== GIVEN EXERCISE ==
Rewrite the records below, replacing every occurrence of "The width and height of the screenshot is" with "The screenshot size (width, height) is" and leaving everything else unchanged.

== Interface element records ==
* * * * * * *
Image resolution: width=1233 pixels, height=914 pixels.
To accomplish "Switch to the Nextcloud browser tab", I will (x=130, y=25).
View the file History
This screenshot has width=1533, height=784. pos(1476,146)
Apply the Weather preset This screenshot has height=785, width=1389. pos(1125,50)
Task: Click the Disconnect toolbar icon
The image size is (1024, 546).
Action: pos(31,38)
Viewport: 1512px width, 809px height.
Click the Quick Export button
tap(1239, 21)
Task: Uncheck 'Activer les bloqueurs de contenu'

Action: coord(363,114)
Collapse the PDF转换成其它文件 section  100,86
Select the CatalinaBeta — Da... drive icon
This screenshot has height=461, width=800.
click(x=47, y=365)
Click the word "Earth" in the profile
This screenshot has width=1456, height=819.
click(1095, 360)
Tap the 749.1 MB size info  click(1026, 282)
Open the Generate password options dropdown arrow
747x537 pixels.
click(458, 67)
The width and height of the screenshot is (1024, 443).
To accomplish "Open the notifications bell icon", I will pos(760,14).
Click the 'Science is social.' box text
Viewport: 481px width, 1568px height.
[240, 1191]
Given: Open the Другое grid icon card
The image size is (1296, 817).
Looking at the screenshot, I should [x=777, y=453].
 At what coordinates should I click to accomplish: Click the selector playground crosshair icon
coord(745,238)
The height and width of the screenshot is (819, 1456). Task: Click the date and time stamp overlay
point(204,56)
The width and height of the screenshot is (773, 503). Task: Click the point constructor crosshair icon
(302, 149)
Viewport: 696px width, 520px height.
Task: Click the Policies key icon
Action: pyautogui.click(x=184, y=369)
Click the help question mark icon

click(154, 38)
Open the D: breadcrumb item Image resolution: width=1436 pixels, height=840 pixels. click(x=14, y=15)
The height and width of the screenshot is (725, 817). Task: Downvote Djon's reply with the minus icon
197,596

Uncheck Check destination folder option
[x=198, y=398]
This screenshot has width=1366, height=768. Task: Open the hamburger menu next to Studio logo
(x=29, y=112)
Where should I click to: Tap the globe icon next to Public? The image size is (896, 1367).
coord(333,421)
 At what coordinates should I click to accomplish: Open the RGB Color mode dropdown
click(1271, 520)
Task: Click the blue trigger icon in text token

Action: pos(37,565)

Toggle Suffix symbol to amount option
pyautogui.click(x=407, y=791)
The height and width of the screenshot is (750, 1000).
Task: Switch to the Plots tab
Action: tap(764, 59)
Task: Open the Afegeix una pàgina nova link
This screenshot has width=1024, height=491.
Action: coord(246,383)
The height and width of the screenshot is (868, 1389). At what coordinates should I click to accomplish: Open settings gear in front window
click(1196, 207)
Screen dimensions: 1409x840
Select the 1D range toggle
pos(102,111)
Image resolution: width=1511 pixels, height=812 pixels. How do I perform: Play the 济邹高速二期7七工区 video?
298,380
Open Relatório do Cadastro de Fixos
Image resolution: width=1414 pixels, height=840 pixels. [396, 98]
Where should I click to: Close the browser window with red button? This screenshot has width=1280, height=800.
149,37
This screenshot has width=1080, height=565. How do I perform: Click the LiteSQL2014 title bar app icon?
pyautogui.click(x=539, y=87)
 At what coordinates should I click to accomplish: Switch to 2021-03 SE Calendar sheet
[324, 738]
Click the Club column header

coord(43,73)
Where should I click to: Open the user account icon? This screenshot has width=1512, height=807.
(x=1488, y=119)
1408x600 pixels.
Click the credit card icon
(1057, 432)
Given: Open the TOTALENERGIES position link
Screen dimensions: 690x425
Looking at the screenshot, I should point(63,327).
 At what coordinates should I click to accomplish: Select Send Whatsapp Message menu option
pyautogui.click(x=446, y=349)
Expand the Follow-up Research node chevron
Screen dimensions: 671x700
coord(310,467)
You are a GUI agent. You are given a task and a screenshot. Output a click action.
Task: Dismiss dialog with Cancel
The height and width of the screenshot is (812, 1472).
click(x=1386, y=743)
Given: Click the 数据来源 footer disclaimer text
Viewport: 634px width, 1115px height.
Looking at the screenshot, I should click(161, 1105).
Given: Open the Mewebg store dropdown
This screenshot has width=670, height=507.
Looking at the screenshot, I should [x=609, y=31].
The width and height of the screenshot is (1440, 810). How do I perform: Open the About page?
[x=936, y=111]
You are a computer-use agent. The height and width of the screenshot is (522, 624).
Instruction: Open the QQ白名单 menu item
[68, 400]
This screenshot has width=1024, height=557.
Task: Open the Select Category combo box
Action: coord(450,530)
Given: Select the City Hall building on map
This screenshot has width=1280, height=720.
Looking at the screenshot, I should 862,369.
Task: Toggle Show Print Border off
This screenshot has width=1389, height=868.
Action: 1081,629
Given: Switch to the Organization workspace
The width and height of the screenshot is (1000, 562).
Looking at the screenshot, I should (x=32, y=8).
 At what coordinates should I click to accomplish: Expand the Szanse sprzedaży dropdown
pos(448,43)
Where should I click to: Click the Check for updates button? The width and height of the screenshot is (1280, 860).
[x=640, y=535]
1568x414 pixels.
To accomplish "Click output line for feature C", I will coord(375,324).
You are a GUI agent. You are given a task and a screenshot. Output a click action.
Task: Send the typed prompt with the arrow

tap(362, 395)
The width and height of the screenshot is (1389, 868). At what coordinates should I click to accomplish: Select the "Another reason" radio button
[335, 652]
* * * * * * *
== OUTPUT FOR THIS EXERCISE ==
Image resolution: width=1233 pixels, height=914 pixels.
To accomplish "Switch to the Nextcloud browser tab", I will (x=130, y=25).
View the file History
This screenshot has width=1533, height=784. pos(1476,146)
Apply the Weather preset This screenshot has height=785, width=1389. pos(1125,50)
Task: Click the Disconnect toolbar icon
The image size is (1024, 546).
Action: pos(31,38)
Viewport: 1512px width, 809px height.
Click the Quick Export button
tap(1239, 21)
Task: Uncheck 'Activer les bloqueurs de contenu'

Action: coord(363,114)
Collapse the PDF转换成其它文件 section  100,86
Select the CatalinaBeta — Da... drive icon
This screenshot has height=461, width=800.
click(x=47, y=365)
Click the word "Earth" in the profile
This screenshot has width=1456, height=819.
click(1095, 360)
Tap the 749.1 MB size info  click(1026, 282)
Open the Generate password options dropdown arrow
747x537 pixels.
click(458, 67)
The screenshot size (width, height) is (1024, 443).
To accomplish "Open the notifications bell icon", I will pos(760,14).
Click the 'Science is social.' box text
Viewport: 481px width, 1568px height.
[240, 1191]
Given: Open the Другое grid icon card
The image size is (1296, 817).
Looking at the screenshot, I should [x=777, y=453].
 At what coordinates should I click to accomplish: Click the selector playground crosshair icon
coord(745,238)
The height and width of the screenshot is (819, 1456). Task: Click the date and time stamp overlay
point(204,56)
The screenshot size (width, height) is (773, 503). Task: Click the point constructor crosshair icon
(302, 149)
Viewport: 696px width, 520px height.
Task: Click the Policies key icon
Action: pyautogui.click(x=184, y=369)
Click the help question mark icon

click(154, 38)
Open the D: breadcrumb item Image resolution: width=1436 pixels, height=840 pixels. click(x=14, y=15)
The height and width of the screenshot is (725, 817). Task: Downvote Djon's reply with the minus icon
197,596

Uncheck Check destination folder option
[x=198, y=398]
This screenshot has width=1366, height=768. Task: Open the hamburger menu next to Studio logo
(x=29, y=112)
Where should I click to: Tap the globe icon next to Public? The image size is (896, 1367).
coord(333,421)
 At what coordinates should I click to accomplish: Open the RGB Color mode dropdown
click(1271, 520)
Task: Click the blue trigger icon in text token

Action: pos(37,565)

Toggle Suffix symbol to amount option
pyautogui.click(x=407, y=791)
The height and width of the screenshot is (750, 1000).
Task: Switch to the Plots tab
Action: tap(764, 59)
Task: Open the Afegeix una pàgina nova link
This screenshot has width=1024, height=491.
Action: coord(246,383)
The height and width of the screenshot is (868, 1389). At what coordinates should I click to accomplish: Open settings gear in front window
click(1196, 207)
Screen dimensions: 1409x840
Select the 1D range toggle
pos(102,111)
Image resolution: width=1511 pixels, height=812 pixels. How do I perform: Play the 济邹高速二期7七工区 video?
298,380
Open Relatório do Cadastro de Fixos
Image resolution: width=1414 pixels, height=840 pixels. [396, 98]
Where should I click to: Close the browser window with red button? This screenshot has width=1280, height=800.
149,37
This screenshot has width=1080, height=565. How do I perform: Click the LiteSQL2014 title bar app icon?
pyautogui.click(x=539, y=87)
 At what coordinates should I click to accomplish: Switch to 2021-03 SE Calendar sheet
[324, 738]
Click the Club column header

coord(43,73)
Where should I click to: Open the user account icon? This screenshot has width=1512, height=807.
(x=1488, y=119)
1408x600 pixels.
Click the credit card icon
(1057, 432)
Given: Open the TOTALENERGIES position link
Screen dimensions: 690x425
Looking at the screenshot, I should point(63,327).
 At what coordinates should I click to accomplish: Select Send Whatsapp Message menu option
pyautogui.click(x=446, y=349)
Expand the Follow-up Research node chevron
Screen dimensions: 671x700
coord(310,467)
You are a GUI agent. You are given a task and a screenshot. Output a click action.
Task: Dismiss dialog with Cancel
The height and width of the screenshot is (812, 1472).
click(x=1386, y=743)
Given: Click the 数据来源 footer disclaimer text
Viewport: 634px width, 1115px height.
Looking at the screenshot, I should click(161, 1105).
Given: Open the Mewebg store dropdown
This screenshot has width=670, height=507.
Looking at the screenshot, I should [x=609, y=31].
The screenshot size (width, height) is (1440, 810). How do I perform: Open the About page?
[x=936, y=111]
You are a computer-use agent. The height and width of the screenshot is (522, 624).
Instruction: Open the QQ白名单 menu item
[68, 400]
This screenshot has width=1024, height=557.
Task: Open the Select Category combo box
Action: coord(450,530)
Given: Select the City Hall building on map
This screenshot has width=1280, height=720.
Looking at the screenshot, I should 862,369.
Task: Toggle Show Print Border off
This screenshot has width=1389, height=868.
Action: 1081,629
Given: Switch to the Organization workspace
The screenshot size (width, height) is (1000, 562).
Looking at the screenshot, I should (x=32, y=8).
 At what coordinates should I click to accomplish: Expand the Szanse sprzedaży dropdown
pos(448,43)
Where should I click to: Click the Check for updates button? The screenshot size (width, height) is (1280, 860).
[x=640, y=535]
1568x414 pixels.
To accomplish "Click output line for feature C", I will coord(375,324).
You are a GUI agent. You are given a task and a screenshot. Output a click action.
Task: Send the typed prompt with the arrow

tap(362, 395)
The screenshot size (width, height) is (1389, 868). At what coordinates should I click to accomplish: Select the "Another reason" radio button
[335, 652]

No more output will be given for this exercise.